Problem 1 — Rescale the records starting at the line containing "The height and width of the screenshot is (868, 1389)." and ending at the line containing "I will coord(13,137).". Reproduce both of those lines in full, multiplying every coordinate in the answers by 2.2 and rounding to whole numbers with halves rounded up, and leave all other wording and numbers unchanged.

Selected passage —
** START **

This article provides information on how to effectively manage/monitor a network.
What is Network Management?
Network management is the maintenance and operation of a network. While this can mean many things, the main idea behind network management is uptime. The whole purpose of a network is to have a reliable resource for users to interact with. Management of a network can vary depending on the size of the network and it's purpose. Different types of networks require different types of management plans. The following sections discuss "standard" network management techniques. These techniques may need modification depending your network.
Traffic Management
As a network administrator/engineer, your main concern should be network uptime. Where network performance is a close second. There are a few thing you should be aware of in respect to uptime and performance.
- Node Availability
- Bottlenecks
- Traffic Shaping
Node availability should be a priority. Especially when managing a WAN or LAN with VPN connections. This is usually only an issue with larger networks where DNS may be an issue. Remember the more complicated the network, the more possibility for problems. You may want to keep an eye on your "core nodes" which are usually feeding interfaces or "backbone interfaces" providing network connectivity to a portion or department of your network. These should have a monitoring system in place that constantly pings the connection. This is important because these types of monitoring systems can detect anomalies that may alert you of trouble, a precursor to downtime.
Bottlenecks are a common problem in networks and usually occur when a large amount of traffic is sent to and from a server, router, or switch. This is such a common problem that most servers now come with at least 2, sometimes 3 network interfaces. Combined with VLANs and network segmenting, multiple network interfaces are an easy way to prevent bottlenecks. However, there are other sources of bottlenecks that can occur on your network. For instance, The maximum line speed of a full T1 is 1.5 Mbps. This works out to around 200 kilobytes per second (KBps). True story: someone emailed the entire office of 55 people an excel spreadsheet that was 50 MB. Since everyone on the network had outlook set to check their inbox every 1 minute, the router was requesting (55) 50 MB files all at the same time. See the traffic graph below:
As you can see, the highlighted red section shows the receiving portion of the T1 line completely maxed out. This creates a bottleneck for any legitimate traffic and/or other servers sharing resources from the same T1 line. Needless to say it was a pain in the ass to let all the users know what happened and how to fix it.

** END **

Problem 2 — Take the network management article further, picking up after its final sentence.

Entries shown —
** START **

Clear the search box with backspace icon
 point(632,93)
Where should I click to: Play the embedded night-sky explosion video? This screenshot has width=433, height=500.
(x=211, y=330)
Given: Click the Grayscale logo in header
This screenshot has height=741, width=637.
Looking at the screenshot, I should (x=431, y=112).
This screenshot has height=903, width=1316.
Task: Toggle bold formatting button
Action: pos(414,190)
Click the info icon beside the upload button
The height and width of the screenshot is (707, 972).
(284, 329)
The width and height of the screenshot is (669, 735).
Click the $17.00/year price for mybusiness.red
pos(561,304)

** END **
** START **

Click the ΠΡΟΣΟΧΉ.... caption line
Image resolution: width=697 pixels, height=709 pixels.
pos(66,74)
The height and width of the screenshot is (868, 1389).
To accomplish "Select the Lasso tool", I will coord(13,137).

** END **

Reply 1 —
The height and width of the screenshot is (868, 1389).
To accomplish "Select the Lasso tool", I will coord(29,301).

Reply 2 —
Traffic shaping is a method used to designate different amounts of bandwidth for different purposes. This can be done for several reasons:
- Dedicate bandwidth to servers
- Cap download/upload rates of clients that may be using P2P software
- Throttle bandwidth used for rsync/backup data transfers
While you may or may not want to traffic shape, it is a good tool to consider if you are having trouble with bottlenecks that are the result of end user activity. You may also want to review the logs of your web history to see if there are any bandwidth hungry applications like streaming audio/video that may be using up your valuable bandwidth. Traffic shaping is an easy way to deter users from, but not completely block these services.
Traffic shaping can also be a good idea if you are going to send a large amount of data (FTP, rysnc, smb) and don't want to bog down your network. This is usually only an issue if you are using bandwidth around the clock. I.E. - running a web server.
Watch Your Router
You should be in the habit of checking your routers traffic graphs on a daily basis. It will help you gage the "usual" amount of traffic on your network. This makes spotting something fishy much easier. See the graph below:
As you can see the weeks 50,51,52, and 1 were fairly consistent. You can see the steady pattern of upload traffic (blue lines) and download traffic (green bars). Week 2 shows a large jump in the amount of upload traffic. After I noticed this, I did some digging through the routing logs and noticed that someone on the network was in fact using some P2P software. That someone was me ;)
However, even if the system administrator wasn't using P2P software, this would be a red flag. Personally, my instincts would tell me that a workstation was probably "owned" via a trojan or something and was taking place in a DDoS attack. On the other hand, it could be someone uploading a 50 MB excel file, you never know...
Another thing you should keep an eye on is the amount of open connections to your network. You'd be surprised how drone like end-users are in an office. As you saw by the traffic patterns above, there isn't much variation. See the graph below:
The graphs above show the active connections to the network both daily and weekly. By studying the pattern, you can see how busy or not busy your end users are. Notice the amount and duration of connections by day. By looking at the weekly graph, you can see everyone had a few days off. There are a few little bumps on the weekends that are either people working on weekends or system maintenance by people like me ;)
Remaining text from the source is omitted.